= Babubhai P. Vaidya =

Indian independence activist, politician, social reformer, journalist and writer

Babubhai Pranjivan Vaidya (23 July 1909 – 12 December 1979) was an Indian independence activist, politician, social reformer, journalist and writer.

== Early life ==
Babubhai P. Vaidya was born in Dwarka, Gujarat state, India, on 23 July 1909, into a family of physicians. His father was Dr. Pranjivandas M. Vaidya, who had offices in Baroda. His elder brother, Dr. Manubhai Vaidya, was a leader in the community and received the Best Teacher Award from the President of India, Dr. S. Radhakrishnan. Babubhai's two sisters, Sumati and Sushila, pioneered women's education in Western India.

Vaidya joined the Indian Independence Movement after his graduation from the University of Mumbai in Bombay, where he had studied English Literature.

== Political career ==

Vaidya was elected to Saurashtra State Legislative Assembly in 1951 from Jetpur constituency as a candidate of Indian National Congress. He was elected to Gujarat Legislative Assembly from Rajkot constituency in 1962 as an independent candidate.

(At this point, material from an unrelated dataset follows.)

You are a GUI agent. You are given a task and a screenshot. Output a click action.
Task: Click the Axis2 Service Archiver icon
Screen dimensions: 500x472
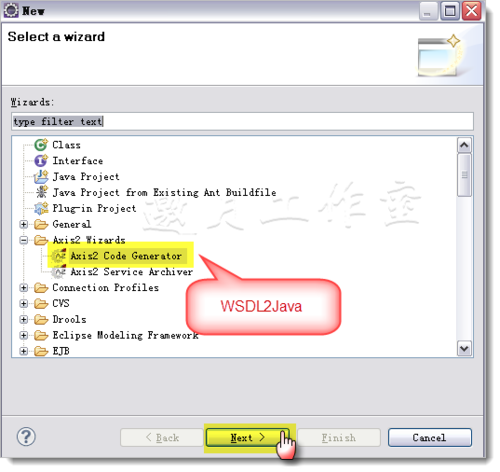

== Literary career and journalism ==
He was one of the first Indian authors to translate the works of Henrik Ibsen, Oscar Wilde, Pamela Walton, and Salam Alekum into the Gujarati language. Vaidya's first major novel was Upama. Along with Zaverchand Meghani, he was co-editor of Phulchhab. Both Meghani and Vaidya set the stage for independent journalism in reaction to oppression under British rule. Vaidya became the editor of the first daily in Saurashtra; Makarand Dave was the co-editor of this daily.

Vaidya wrote two major novels, Vishwamitra and Shakuntaleya Bharat, which depicts his vision of the future of India, based on its past before British colonization. He had visited the grave of Walt Whitman, whose poetry was very dear to him.

== Activism ==
Vaidya inherited the reformist spirit from his Aryasamajist grandfather, Mayaram Sundarji Vaidya, an Ayurvedic physician. He broke away from rigid Hindu rituals and idolatry. Throughout his life he fought against oppression and injustice in the name of caste, creed, race, and wealth. His life and literature reflected his concern for human rights and dignity.

He was involved in running a hostel where boys from the untouchable caste and the higher castes lived together.

He proposed that the age-old system of health (Ayurveda) be discarded and the major new developments in biology be adopted instead. He wanted the Ayurveda University to be at the forefront of research. He stressed the need for evidence-based medical practice. This practice has been recently fulfilled by the use of Reverse Pharmacology in Ayurveda.

== Death ==
Babubhai died on 12 December 1979, in Mumbai. His 50-year anniversary was celebrated by a memorial trust in his name.